The goal of this post is to create a scatterplot for text that is intended to visualize and analyze words frequency in news articles.
This notebook illustrates how to:
- Pull data from Bigquery
- Use a pre-trained statistical models in German with spaCy
- Visualize words frequency vs Popularity of articles
1. Pull data from Bigquery
We will query Kurier.at Google Analytics sample dataset from BigQuery. The query contains 2 columns, the first column shows the title and the second column the number of pagesviews for each article.
%matplotlib inline
import matplotlib.pyplot as plt
import scattertext as st
import re, io
from pprint import pprint
import pandas as pd
import numpy as np
from scipy.stats import rankdata, hmean, norm
import spacy
import os, pkgutil, json, urllib
from urllib.request import urlopen
from IPython.display import IFrame
from IPython.core.display import display, HTML
from scattertext import CorpusFromPandas, produce_scattertext_explorer
project_id = <YOUR PROJECT FROM GCP>
df_bq = pd.io.gbq.read_gbq('''
#standardSQL
SELECT
(SELECT MAX(IF(index=6, value, NULL)) FROM UNNEST(hits.customDimensions)) AS headline,
SUM(totals.pageviews) AS Pageviews
FROM
`cloud-training-demos.GA360_test.ga_sessions_sample`,
UNNEST(hits) AS hits
WHERE
# only include hits on pages
hits.type = "PAGE"
AND
fullVisitorId IS NOT NULL
AND
hits.time != 0
AND
hits.time IS NOT NULL
AND
(SELECT MAX(IF(index=10, value, NULL)) FROM UNNEST(hits.customDimensions)) IS NOT NULL
GROUP BY
headline
ORDER BY
Pageviews DESC
''', project_id=project_id, verbose=False, dialect='standard')
print(df_bq.shape)
2. NLP with spaCy
For this step you have to ensure that spaCy is installed on your notebook and then you load the german language model. spaCy introduces a novel tokenization algorithm, that gives a better balance between performance, ease of definition, and ease of alignment into the original string.
pip install scattertext
python -m spacy download de_core_news_md
import spacy
import de_core_news_md
from spacy.lang.de import German
nlp = de_core_news_md.load()
3. Visualize words frequency with Scattertext & popularity of articles
Before we plot our text data, we need to set a threshold for our pageviews to split our data into most and least reads news articles.
threshold = 100
# Copy
data = df_bq.copy()
# Max Pageviews
max = data['pageviews'].max()
# binned
custom_bucket_array= [0, threshold, max]
labels = ['least reads','most reads']
data['binned'] = pd.cut(data['pageviews'], bins=custom_bucket_array, labels=labels)

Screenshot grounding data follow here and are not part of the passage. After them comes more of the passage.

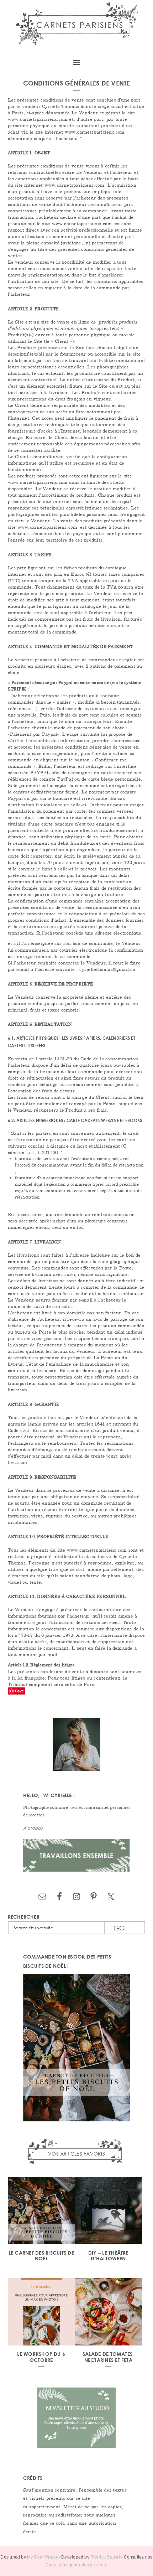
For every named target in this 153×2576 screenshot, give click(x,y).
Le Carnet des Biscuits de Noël (41, 2256)
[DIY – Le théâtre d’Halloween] (108, 2211)
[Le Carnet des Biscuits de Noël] (41, 2211)
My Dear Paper (42, 2557)
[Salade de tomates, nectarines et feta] (108, 2313)
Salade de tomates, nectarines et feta (108, 2357)
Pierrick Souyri (105, 2557)
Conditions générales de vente (76, 2564)
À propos (33, 1828)
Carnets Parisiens (76, 27)
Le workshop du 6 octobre (41, 2357)
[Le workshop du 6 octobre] (41, 2313)
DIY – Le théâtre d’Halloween (108, 2256)
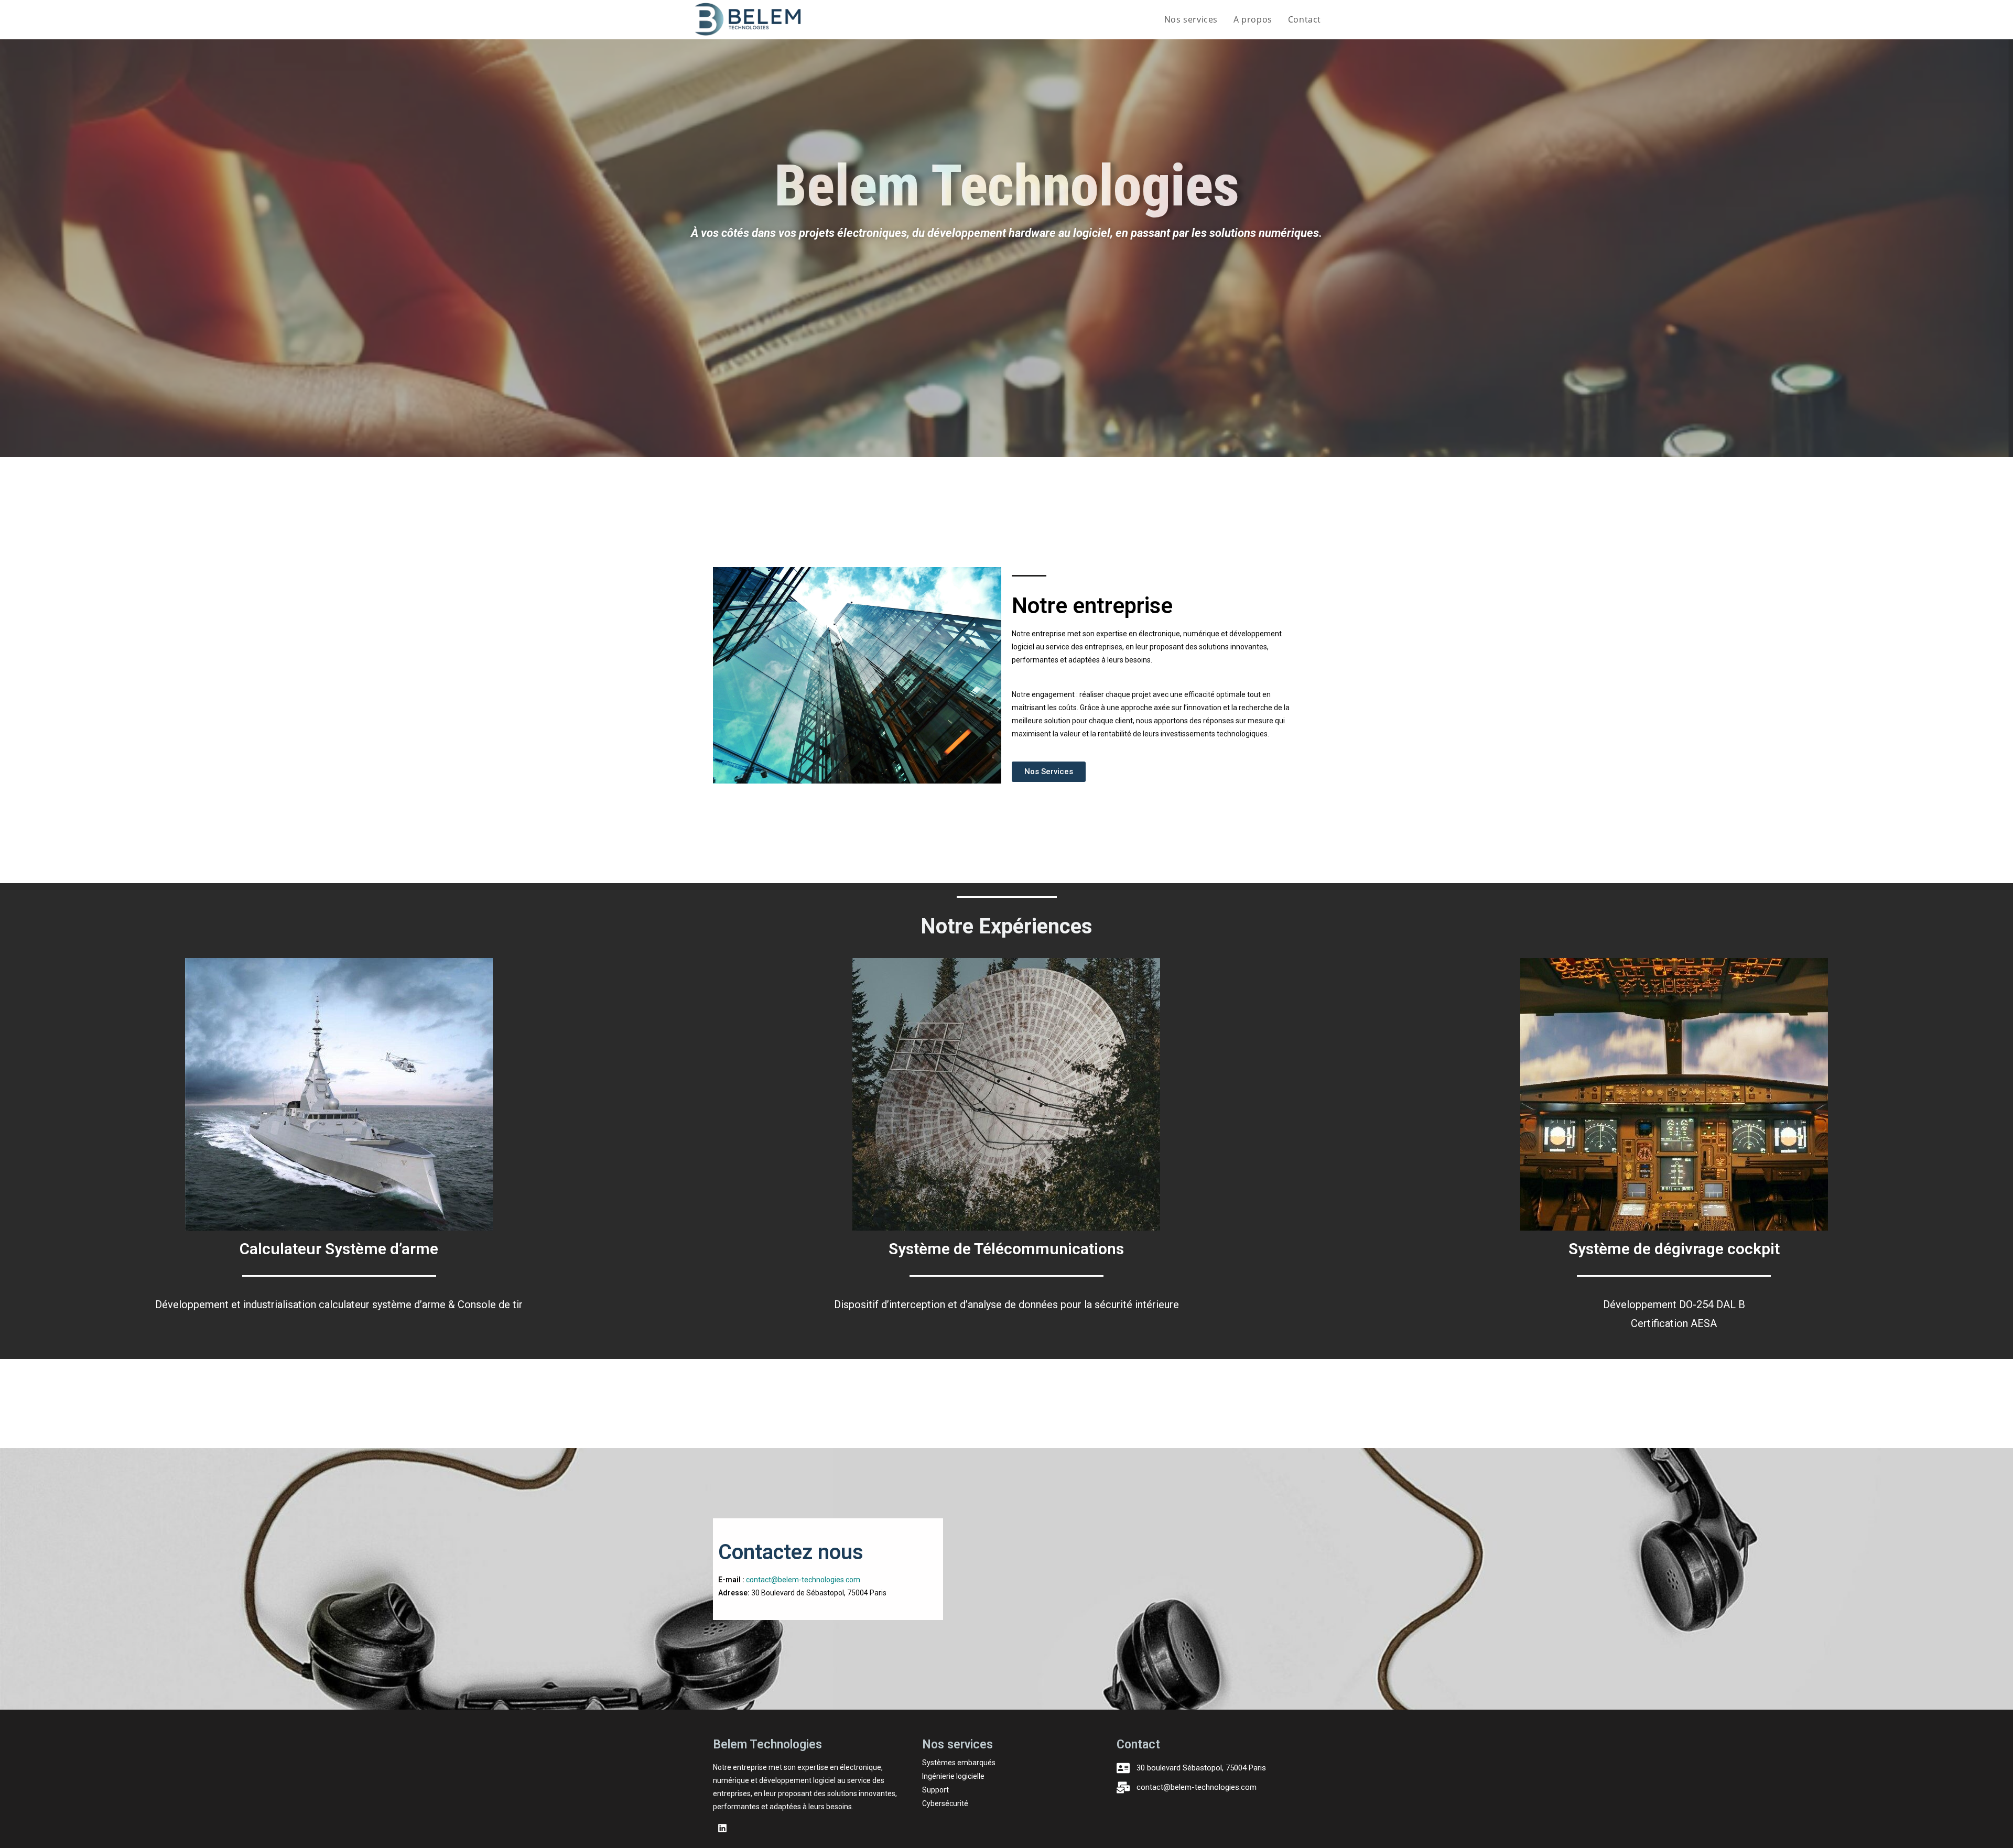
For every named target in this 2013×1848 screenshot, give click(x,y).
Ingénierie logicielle (953, 1776)
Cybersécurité (945, 1803)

data['binned'].apply(pd.to_numeric, errors='coerce')
# drop NA
data.dropna(inplace=True)
fig = plt.figure(figsize=(8,6))
data.groupby('binned').headline.count().plot(kind='barh', zorder=2, width=0.85)
plt.show()
data['headline_clean'] = data.headline.apply(lambda text:
" ".join(token.text for token in nlp(text) if not token.is_stop))
# Tokenization with pre-trained model with Spacy
data['parsed'] = data.headline_clean.apply(nlp)
# ScatterText
corpus = st.CorpusFromParsedDocuments(data, category_col='binned', parsed_col='parsed').build()

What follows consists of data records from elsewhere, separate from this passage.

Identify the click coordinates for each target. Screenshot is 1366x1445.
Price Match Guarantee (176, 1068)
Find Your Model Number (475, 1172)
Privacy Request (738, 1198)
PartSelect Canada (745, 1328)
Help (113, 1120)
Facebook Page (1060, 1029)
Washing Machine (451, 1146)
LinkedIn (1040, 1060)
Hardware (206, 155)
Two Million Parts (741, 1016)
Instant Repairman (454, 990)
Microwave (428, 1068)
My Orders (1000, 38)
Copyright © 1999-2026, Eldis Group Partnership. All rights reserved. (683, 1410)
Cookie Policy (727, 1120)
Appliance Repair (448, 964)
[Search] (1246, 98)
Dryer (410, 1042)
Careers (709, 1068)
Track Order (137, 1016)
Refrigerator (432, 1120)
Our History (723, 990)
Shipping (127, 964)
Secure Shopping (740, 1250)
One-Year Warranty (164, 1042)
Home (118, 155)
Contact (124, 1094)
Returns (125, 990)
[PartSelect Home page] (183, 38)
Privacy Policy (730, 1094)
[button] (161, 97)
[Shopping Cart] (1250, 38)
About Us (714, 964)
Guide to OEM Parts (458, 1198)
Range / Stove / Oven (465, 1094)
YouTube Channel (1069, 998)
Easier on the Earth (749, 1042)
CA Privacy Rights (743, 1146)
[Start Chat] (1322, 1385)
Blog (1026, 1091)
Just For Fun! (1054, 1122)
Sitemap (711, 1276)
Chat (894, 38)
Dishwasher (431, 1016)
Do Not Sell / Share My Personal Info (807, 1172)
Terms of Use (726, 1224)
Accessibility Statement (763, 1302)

html = produce_scattertext_explorer(corpus,
category='plus populaires',
not_category_name='moins populaires',
width_in_pixels=1000,
minimum_term_frequency=10,
pmi_filter_thresold=10,
term_ranker=st.OncePerDocFrequencyRanker,
sort_by_dist=False)
# Save file
import os
file_name = 'text_analytics.html'
open(file_name, 'wb').write(html.encode('utf-8'))
IFrame(src=file_name, width = 1300, height=700)
HTML(html)
Scattertext is a tool for finding distinguishing terms in small-to-medium-sized corpora, and presenting them in a interactive scatterplot. Here we can visualize word frequency from our headlines. The words at the top left are the most frequent words, used in the most popular articles. The words at the bottom right are the most used words in the least popular articles.
Conclusion
This tool can be used to create more effective content marketing strategies, inform future content marketing development and help to remove/replace some keywords from headlines.